Stored data entries:
>>>>>
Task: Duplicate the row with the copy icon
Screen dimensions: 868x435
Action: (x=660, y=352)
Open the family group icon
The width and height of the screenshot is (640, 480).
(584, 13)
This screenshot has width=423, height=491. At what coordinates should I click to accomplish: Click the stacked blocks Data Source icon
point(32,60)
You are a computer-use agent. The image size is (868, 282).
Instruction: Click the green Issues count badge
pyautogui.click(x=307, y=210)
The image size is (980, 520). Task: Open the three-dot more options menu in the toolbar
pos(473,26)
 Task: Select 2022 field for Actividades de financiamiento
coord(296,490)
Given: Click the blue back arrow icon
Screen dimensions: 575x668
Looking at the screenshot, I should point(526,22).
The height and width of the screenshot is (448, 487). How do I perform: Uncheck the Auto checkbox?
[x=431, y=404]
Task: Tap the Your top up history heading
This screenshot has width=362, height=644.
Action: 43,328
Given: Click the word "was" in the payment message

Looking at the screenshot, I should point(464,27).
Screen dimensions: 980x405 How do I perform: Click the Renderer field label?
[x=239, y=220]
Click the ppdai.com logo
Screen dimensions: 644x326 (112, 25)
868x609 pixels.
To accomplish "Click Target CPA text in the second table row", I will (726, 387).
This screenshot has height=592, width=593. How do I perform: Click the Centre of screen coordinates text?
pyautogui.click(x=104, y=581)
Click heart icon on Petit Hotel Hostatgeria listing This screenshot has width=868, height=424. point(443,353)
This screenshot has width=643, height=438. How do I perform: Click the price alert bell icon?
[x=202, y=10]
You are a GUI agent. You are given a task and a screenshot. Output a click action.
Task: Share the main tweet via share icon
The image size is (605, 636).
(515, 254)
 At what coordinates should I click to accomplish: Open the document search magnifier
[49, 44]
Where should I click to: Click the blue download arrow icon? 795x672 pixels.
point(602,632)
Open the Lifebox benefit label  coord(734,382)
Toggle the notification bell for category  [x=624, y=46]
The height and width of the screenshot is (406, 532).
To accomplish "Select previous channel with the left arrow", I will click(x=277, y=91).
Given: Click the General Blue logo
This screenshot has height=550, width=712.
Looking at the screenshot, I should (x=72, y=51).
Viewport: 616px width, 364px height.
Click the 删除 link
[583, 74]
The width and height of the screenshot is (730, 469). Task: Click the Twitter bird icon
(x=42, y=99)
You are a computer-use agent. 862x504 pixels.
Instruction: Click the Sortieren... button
<<<<<
TASK GOAL:
Reproduce the data, keeping every line exactly the same.

THE COMPLETED TASK:
Task: Duplicate the row with the copy icon
Screen dimensions: 868x435
Action: (x=660, y=352)
Open the family group icon
The width and height of the screenshot is (640, 480).
(584, 13)
This screenshot has width=423, height=491. At what coordinates should I click to accomplish: Click the stacked blocks Data Source icon
point(32,60)
You are a computer-use agent. The image size is (868, 282).
Instruction: Click the green Issues count badge
pyautogui.click(x=307, y=210)
The image size is (980, 520). Task: Open the three-dot more options menu in the toolbar
pos(473,26)
 Task: Select 2022 field for Actividades de financiamiento
coord(296,490)
Given: Click the blue back arrow icon
Screen dimensions: 575x668
Looking at the screenshot, I should point(526,22).
The height and width of the screenshot is (448, 487). How do I perform: Uncheck the Auto checkbox?
[x=431, y=404]
Task: Tap the Your top up history heading
This screenshot has width=362, height=644.
Action: 43,328
Given: Click the word "was" in the payment message

Looking at the screenshot, I should point(464,27).
Screen dimensions: 980x405 How do I perform: Click the Renderer field label?
[x=239, y=220]
Click the ppdai.com logo
Screen dimensions: 644x326 (112, 25)
868x609 pixels.
To accomplish "Click Target CPA text in the second table row", I will (726, 387).
This screenshot has height=592, width=593. How do I perform: Click the Centre of screen coordinates text?
pyautogui.click(x=104, y=581)
Click heart icon on Petit Hotel Hostatgeria listing This screenshot has width=868, height=424. point(443,353)
This screenshot has width=643, height=438. How do I perform: Click the price alert bell icon?
[x=202, y=10]
You are a GUI agent. You are given a task and a screenshot. Output a click action.
Task: Share the main tweet via share icon
The image size is (605, 636).
(515, 254)
 At what coordinates should I click to accomplish: Open the document search magnifier
[49, 44]
Where should I click to: Click the blue download arrow icon? 795x672 pixels.
point(602,632)
Open the Lifebox benefit label  coord(734,382)
Toggle the notification bell for category  [x=624, y=46]
The height and width of the screenshot is (406, 532).
To accomplish "Select previous channel with the left arrow", I will click(x=277, y=91).
Given: Click the General Blue logo
This screenshot has height=550, width=712.
Looking at the screenshot, I should (x=72, y=51).
Viewport: 616px width, 364px height.
Click the 删除 link
[583, 74]
The width and height of the screenshot is (730, 469). Task: Click the Twitter bird icon
(x=42, y=99)
You are a computer-use agent. 862x504 pixels.
Instruction: Click the Sortieren... button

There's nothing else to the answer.